The slides of Sverre "Bex" Braathen combine a "Passion for Circus" with the skills and artistry of photography at its finest.
Images were captured in the saturated colors of Kodachrome slides and date from the early 1940s to the late 1950s as well as black and white film in the 1930s. Set within the context of the entire Braathen collection, these images provide insight to what happens just outside the canvas flaps of the circus tent.
The content of the photographs range from the careful unloading of the trains, to rare outdoor performances, to performers (and sometimes their guests) relaxing in the "back yard" of circuses large and small.
Acrobatic artists of the high wire and trapeze pause to have their pictures taken in wardrobe.
Wearing exaggerated costumes, pantomiming with oversize props, and sporting plenty of white face paint, these comedic performers mug and pose for the camera.

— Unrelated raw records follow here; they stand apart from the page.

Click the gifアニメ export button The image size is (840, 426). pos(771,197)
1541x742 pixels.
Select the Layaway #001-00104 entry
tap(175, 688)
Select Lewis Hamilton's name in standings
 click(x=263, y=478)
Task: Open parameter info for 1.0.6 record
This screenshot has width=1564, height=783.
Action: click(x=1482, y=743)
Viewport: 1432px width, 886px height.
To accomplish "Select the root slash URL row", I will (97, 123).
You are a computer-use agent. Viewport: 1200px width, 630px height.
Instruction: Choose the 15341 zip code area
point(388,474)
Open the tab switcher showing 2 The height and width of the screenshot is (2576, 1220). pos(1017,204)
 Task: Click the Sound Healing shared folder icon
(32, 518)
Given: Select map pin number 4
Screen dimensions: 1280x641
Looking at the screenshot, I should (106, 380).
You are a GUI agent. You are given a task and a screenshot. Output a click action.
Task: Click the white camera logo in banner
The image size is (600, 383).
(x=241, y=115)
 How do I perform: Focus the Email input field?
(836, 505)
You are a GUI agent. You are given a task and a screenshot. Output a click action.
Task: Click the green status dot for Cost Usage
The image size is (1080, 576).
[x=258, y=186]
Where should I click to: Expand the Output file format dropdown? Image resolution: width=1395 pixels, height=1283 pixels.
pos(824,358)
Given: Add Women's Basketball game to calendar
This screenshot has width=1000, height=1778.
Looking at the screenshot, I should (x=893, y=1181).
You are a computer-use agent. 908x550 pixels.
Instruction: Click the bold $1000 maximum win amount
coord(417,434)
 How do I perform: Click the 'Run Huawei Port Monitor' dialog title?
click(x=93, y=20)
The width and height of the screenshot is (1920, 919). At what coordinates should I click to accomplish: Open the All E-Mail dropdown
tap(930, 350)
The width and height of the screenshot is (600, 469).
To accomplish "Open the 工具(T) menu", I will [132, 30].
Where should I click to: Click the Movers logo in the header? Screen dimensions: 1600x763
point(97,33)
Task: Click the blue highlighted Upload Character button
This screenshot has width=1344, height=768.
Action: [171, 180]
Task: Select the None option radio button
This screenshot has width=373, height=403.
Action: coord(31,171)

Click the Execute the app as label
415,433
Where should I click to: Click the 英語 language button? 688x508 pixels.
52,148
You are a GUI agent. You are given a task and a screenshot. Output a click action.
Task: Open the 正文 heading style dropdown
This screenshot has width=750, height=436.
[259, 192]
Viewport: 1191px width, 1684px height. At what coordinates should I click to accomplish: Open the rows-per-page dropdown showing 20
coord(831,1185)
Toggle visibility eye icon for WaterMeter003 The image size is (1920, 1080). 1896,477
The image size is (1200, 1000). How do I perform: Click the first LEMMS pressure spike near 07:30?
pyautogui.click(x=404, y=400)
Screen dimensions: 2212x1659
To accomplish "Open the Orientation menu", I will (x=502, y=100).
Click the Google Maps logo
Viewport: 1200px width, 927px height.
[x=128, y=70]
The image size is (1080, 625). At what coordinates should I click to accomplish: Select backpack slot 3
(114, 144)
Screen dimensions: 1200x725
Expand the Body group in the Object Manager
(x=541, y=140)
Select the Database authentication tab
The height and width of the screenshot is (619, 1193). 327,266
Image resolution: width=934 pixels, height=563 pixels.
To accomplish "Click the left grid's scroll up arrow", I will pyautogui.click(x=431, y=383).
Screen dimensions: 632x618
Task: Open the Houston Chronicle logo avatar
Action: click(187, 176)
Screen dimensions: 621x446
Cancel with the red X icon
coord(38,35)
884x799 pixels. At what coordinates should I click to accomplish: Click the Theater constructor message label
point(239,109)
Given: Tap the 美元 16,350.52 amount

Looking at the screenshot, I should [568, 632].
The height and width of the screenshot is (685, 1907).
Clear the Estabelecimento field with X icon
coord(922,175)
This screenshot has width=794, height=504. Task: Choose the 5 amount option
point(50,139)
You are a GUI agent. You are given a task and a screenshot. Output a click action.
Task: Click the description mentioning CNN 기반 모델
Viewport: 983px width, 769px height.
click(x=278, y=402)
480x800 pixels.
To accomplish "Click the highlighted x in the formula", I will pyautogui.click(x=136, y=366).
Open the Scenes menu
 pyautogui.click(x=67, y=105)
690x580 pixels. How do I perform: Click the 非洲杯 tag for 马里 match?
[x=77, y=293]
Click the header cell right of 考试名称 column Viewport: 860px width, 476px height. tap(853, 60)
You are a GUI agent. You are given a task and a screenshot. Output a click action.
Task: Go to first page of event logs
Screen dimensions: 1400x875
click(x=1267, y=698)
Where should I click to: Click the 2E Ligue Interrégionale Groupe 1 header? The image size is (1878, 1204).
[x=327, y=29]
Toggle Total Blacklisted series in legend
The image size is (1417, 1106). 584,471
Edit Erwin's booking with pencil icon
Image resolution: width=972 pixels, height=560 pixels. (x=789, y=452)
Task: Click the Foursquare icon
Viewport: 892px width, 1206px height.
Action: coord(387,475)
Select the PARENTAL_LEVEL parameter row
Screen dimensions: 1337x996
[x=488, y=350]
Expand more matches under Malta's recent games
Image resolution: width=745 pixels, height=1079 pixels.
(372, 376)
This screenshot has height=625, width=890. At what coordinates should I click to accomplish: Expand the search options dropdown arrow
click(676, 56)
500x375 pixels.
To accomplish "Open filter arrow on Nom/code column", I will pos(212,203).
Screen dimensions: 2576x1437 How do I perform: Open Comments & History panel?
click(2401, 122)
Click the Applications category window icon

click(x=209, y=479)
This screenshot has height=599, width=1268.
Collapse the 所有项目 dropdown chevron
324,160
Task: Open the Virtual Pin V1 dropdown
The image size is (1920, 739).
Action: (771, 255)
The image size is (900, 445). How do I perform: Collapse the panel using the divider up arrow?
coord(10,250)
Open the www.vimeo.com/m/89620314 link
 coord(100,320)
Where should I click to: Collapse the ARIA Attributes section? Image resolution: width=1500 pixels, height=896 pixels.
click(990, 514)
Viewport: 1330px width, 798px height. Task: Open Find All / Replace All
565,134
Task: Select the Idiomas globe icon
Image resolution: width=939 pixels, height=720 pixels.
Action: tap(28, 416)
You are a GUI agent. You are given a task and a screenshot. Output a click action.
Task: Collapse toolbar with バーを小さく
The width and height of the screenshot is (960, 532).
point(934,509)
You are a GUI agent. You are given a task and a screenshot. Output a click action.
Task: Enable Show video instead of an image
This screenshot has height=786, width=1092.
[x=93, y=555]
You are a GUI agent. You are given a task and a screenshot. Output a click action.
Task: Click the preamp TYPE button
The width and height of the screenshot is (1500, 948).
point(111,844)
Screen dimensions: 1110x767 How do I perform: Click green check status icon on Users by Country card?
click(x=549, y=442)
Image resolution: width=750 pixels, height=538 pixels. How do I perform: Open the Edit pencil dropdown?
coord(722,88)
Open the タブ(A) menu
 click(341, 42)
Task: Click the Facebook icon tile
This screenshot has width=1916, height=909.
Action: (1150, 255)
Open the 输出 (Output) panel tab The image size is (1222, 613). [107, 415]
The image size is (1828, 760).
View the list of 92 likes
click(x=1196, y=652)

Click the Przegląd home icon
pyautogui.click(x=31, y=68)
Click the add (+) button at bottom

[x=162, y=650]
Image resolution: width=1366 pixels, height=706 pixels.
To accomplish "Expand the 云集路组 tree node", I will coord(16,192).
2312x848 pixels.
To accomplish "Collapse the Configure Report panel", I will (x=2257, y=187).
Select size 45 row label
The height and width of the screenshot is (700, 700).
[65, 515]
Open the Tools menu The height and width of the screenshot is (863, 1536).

Some of the earliest photos in the Braathen slide collection, these shots of promotional posters document the routes taken by Ringling Barnum, Hagenbeck-Wallace, and other circuses throughout the Midwest during the 1930s and 40s.
Feats of skill and daring performed high above the ground by glamorously-attired aerial artists.
No circus is complete without an audience! The Braathens, members of the Circus Fans Association, and other circus aficionados get up close and personal with the performers.
The United States reached peak nostalgia for an imagined Western frontier during the mid-20th century. With strong roots in the Wild West shows of previous decades, circuses fueled this cowboy fever by showcasing equestrian tricks and rodeo spectacles.